The code reviewing process

Reviewing pull requests

All code review comments should be specific, constructive, and actionable.

  1. Check the CI/CD status of the pull request, make sure all CI/CD tests passed before reviewing (contact the branch owner if needed).
  2. Read carefully the descriptions of the pull request and the files changed, write comments if needed.
  3. Make in-line comments to specific code segments, request for changes if needed.
  4. Review any further code changes until all comments addressed by the contributors.
  5. Comment to trigger /black and/or /integration-test for optional auto code formatting and integration tests.
  6. [Maintainers] Review the changes and comment /build to trigger internal full tests.
  7. Merge the pull request to the dev branch.
  8. Close the corresponding task ticket on the issue list.

Admin tasks

Release a new version

The dev branch's HEAD always corresponds to MONAI docker image's latest tag: projectmonai/monai:latest. The main branch's HEAD always corresponds to the latest MONAI milestone release.

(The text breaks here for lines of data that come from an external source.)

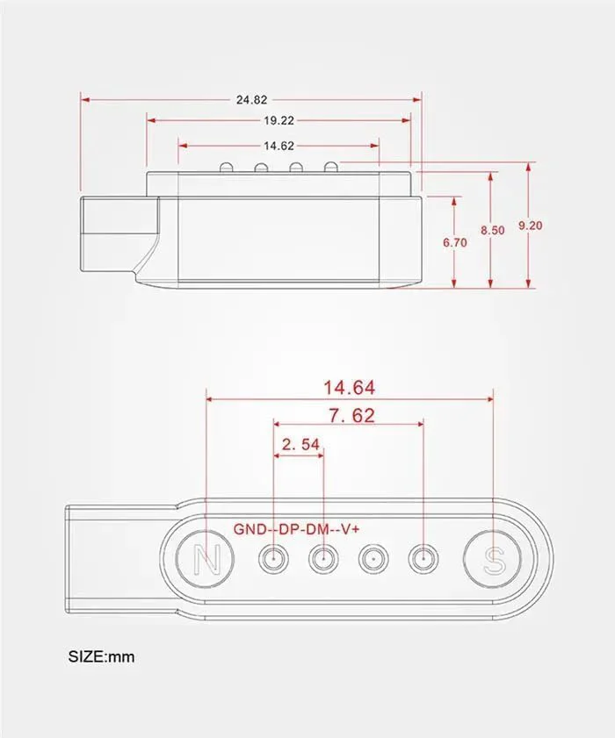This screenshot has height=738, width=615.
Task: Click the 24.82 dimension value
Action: tap(251, 100)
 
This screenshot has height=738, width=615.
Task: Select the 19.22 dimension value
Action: tap(279, 120)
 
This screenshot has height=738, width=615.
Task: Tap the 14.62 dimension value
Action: tap(279, 146)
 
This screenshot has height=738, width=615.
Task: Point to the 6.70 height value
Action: tap(455, 242)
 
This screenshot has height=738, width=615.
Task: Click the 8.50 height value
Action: tap(493, 230)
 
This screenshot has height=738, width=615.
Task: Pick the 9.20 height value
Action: tap(531, 226)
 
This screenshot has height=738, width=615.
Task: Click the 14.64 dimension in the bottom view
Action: tap(349, 387)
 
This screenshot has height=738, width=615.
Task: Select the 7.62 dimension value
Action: tap(351, 415)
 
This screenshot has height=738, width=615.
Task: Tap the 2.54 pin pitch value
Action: tap(300, 444)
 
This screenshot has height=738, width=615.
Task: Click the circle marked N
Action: tap(206, 559)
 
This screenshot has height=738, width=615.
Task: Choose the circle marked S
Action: tap(493, 559)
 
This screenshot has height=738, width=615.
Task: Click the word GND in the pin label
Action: tap(250, 529)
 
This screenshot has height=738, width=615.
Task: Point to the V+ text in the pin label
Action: tap(350, 529)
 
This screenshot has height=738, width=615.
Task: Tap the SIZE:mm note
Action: tap(101, 656)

When major features are ready for a milestone, to prepare for a new release:

  • Prepare a release note and release checklist.
  • Check out or cherry-pick a new branch releasing/[version number] locally from the dev branch and push to the codebase.
  • Create a release candidate tag, for example, git tag -a 0.1.0rc1 -m "release candidate 1 of version 0.1.0".
  • Push the tag to the codebase, for example, git push origin 0.1.0rc1. This step will trigger package building and testing. The resultant packages are automatically uploaded to TestPyPI. The packages are also available for downloading as repository's artifacts (e.g. the file at https://github.com/Project-MONAI/MONAI/actions/runs/66570977).
  • Check the release test at TestPyPI, download the artifacts when the CI finishes.
  • Optionally run the cron testing jobs on releasing/[version number].
  • Rebase releasing/[version number] to main, make sure all the test pipelines succeed.
  • Once the release candidate is verified, tag and push a milestone, for example, git push origin 0.1.0. The tag must be with the latest commit of releasing/[version number].
  • Upload the packages to PyPI. This could be done manually by twine upload dist/*, given the artifacts are unzipped to the folder dist/.
  • Merge releasing/[version number] to dev, this step must make sure that the tagging commit unchanged on dev.
  • Publish the release note.

Note that the release should be tagged with a PEP440 compliant version number.

If any error occurs during the release process, first check out a new hotfix branch from the releasing/[version number], then make PRs to the releasing/[version number] to fix the bugs via the regular contribution procedure.

If any error occurs after the release process, first check out a new hotfix branch from the main branch, make a patch version release following the semantic versioning, for example, releasing/0.1.1. Make sure the releasing/0.1.1 is merged back into both dev and main and all the test pipelines succeed.